Rapid innovation matters and it will become even more central in 2017 as digital takes hold.

Rapid-iteration needs to replace the fixed product release date mentality we see in much of our innovative software. We are in a world, driven by digital that requires us to constantly adapt to new learning that is coming from real-time market feedback. The way we learn from this and our rapid innovation application process will be all about this continually testing new assumptions to improve our (final) product and service propositions. This is where the cloud provides the ability to constantly update and release, so we the innovators benefit.

This, I believe, requires a rethinking of the innovation process, as we will need to transform the existing methods and make them increasingly digital and social, in real time, feeding (as close to) real-time data and insights. We need to focus on the rates of innovation output from our learning and improvement in the eventual offering, not on the ‘classic’ input and output metrics from the past, as our constant bearing.
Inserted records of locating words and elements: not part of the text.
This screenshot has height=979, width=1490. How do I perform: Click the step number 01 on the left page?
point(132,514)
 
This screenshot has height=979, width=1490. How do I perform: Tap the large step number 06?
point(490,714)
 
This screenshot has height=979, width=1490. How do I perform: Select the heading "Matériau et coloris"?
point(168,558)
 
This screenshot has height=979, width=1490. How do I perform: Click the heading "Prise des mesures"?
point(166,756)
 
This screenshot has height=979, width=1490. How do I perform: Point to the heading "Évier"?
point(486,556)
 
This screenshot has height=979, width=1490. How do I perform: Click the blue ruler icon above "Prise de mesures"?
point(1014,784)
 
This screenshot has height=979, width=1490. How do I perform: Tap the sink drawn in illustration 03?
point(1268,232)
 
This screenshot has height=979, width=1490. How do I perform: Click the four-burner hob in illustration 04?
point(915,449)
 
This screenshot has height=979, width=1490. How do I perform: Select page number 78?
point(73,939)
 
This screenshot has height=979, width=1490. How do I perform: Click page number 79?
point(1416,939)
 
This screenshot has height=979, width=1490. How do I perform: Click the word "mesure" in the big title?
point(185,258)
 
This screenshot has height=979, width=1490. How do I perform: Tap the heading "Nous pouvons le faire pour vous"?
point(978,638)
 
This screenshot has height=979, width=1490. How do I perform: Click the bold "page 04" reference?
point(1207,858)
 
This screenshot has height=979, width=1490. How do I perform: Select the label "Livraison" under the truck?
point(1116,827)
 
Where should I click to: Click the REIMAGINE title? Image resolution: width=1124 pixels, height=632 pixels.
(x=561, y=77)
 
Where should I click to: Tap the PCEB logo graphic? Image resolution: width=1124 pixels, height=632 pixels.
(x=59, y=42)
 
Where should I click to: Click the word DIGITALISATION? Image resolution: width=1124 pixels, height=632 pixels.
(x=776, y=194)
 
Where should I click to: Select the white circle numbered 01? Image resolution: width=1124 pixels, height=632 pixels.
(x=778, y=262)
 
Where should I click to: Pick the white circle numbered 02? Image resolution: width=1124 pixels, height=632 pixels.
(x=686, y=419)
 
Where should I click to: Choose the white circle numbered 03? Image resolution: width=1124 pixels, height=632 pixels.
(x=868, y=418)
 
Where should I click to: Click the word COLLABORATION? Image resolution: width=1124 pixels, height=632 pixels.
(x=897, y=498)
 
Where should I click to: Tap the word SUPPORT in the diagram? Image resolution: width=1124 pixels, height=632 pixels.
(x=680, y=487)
It is outcome learning as the driver for metrics It is how we design this in a more comprehensive manner will be a real challenge in 2017.

Are we in a pivotal year of the rapid innovation application process? Will we finally move toward a greater fluid and looping innovation process? One that is fully designed and adopt as our new innovation discovery to the execution process based on the transformational effect of technology. One that is a constant path of innovation understanding and evolution that fits far more with these digital transformational times we are going through. They certainly do need to form a closer partnership for us to gain the transforming value.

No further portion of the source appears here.